Директор сидел за столом, разбирая кипу бумаг. На шум шагов он поднял голову, отодвинул папки и устало улыбнулся. Рыжий человек кивнул большой головой, сел. Минутку молчали.
— И ваш, товарищ Чернов? — заговорил первым директор.
— И мой, товарищ Озерин!
— Куда?
Чернов развел руками, спрятал глаза; его лицо сделалось неприятным и суровым.
— Я вам прочту, товарищ Чернов, что мне оставил мой Миша. Письмо это было у меня в старом пиджаке… Случайно нашел…
Озерин стал читать: бритое лицо его побледнело, уголки губ тянулись книзу, видно было, как трудно человеку прочитывать столько раз читанное и выученное наизусть.

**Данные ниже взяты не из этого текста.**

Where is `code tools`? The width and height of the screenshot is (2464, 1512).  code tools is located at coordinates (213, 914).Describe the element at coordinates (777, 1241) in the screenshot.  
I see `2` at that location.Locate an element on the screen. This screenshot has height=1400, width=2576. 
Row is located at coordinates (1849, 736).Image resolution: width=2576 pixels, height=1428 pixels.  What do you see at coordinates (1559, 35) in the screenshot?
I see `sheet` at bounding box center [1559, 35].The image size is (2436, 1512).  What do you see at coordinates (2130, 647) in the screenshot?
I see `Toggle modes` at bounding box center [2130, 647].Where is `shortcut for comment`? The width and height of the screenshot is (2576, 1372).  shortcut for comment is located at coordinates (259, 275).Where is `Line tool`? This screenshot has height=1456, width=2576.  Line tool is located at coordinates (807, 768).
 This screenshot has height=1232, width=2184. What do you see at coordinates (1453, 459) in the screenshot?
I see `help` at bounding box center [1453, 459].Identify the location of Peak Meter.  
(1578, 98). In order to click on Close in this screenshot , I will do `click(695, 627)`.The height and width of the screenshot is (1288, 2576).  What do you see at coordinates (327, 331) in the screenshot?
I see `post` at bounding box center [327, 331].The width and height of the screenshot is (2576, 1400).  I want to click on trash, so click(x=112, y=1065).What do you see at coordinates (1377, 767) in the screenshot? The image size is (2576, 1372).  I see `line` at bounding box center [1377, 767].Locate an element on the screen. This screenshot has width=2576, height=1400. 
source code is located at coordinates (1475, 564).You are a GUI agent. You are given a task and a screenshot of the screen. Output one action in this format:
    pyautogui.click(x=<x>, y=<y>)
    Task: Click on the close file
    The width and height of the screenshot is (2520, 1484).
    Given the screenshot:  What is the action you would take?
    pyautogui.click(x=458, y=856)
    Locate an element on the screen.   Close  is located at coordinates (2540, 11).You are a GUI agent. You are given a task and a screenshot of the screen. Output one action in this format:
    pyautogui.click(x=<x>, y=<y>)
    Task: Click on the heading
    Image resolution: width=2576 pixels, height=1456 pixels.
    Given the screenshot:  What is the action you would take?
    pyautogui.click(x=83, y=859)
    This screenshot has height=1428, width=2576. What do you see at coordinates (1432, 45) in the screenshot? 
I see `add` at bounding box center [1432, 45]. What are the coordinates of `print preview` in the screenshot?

«Дорогой папа, я знаю, что крепко обижаю тебя, но мы с Гришей Черновым решили бежать на море и за границу. Когда нас перевели в комсомол, мы были там меньше всех. Никакой работы нам не давали, и наши заявления об этом имели смешные резолюции, а в ячейке нас прозвали „шибко деловыми“. Из галстуков мы выросли: хочется большего. Скажи про это ячейке и не сердись на меня, дорогой папа, и на Гришу. Мы хотим быть краснофлотцами — авангардом революции для победы во всем масштабе».
— Вот что написано мне, а в углу, смотрите, вот для вас ваш Гриша написал:
«Батька, не ругайся шибко на меня, привезу трубку и кило заграничного табаку».
Чернов поднял глаза, Озерин улыбнулся.
— Я знаю своего Мишу и допустил ошибку, — не говорил вам два дня: думал — вернется. На третий совершил еще одну — послал телеграмму в Ленинград, упустив из виду другие портовые города. Сегодня получил ответ — обшарили весь порт — не нашли. Из Баку, Севастополя, Николаева, Одессы — ответа нет. Совторгфлот пароходов не выпускал за эти дни; из Архангельска сегодня я получил официальную справку, что военный крейсер «Коминтерн» вышел вчера в пять часов сорок минут в дальнее плавание. Крейсер запрашивали по радио через Мурманск, — ответили: никого, кроме положенной по штату команды, нет. Что вы скажете, товарищ Чернов?
— Что ж сказать, Олег Георгиевич, действуйте. Может, вернутся еще, только Гриша мой упорист, как бычок, не иначе, как в Англии будет, и… трубку привезет. Вот это уж верно.
Когда за сутулым закрылась дверь, директор достал фотографическую карточку сына и долго смотрел на нее.
Чернов шагал по слякотной мостовой за заставой и бурчал в рыжие усы:
— Экий чертенок Гришуха, весь в брата… огонь и порох! Ну, что ж, приедешь, — из твоей трубки курить будем…
Здесь, в небольшой комнате, все так живо напоминало об отсутствии сына.
Новый красный пионерский галстук над кроватью, книги, подшитый за год журнал «Пионер», вырезанные из него и развешанные на стене картинки. В углу поблескивал металлическими частями — гордость Гриши — начатый им радиоаппарат.
Чернов подошел к кровати сына, поправил подушку, погладил ее и слабо улыбнулся.
Всю ночь, ворочаясь на диване с боку на бок, старался он справиться с невеселыми думами:
«Как же так не доглядел? Работа, собрания, нагрузка. Думал: раз в отряде, — значит кончено. В отряд, что ль, сходить? Эх, старый шут! Как не углядел, как не увидел?»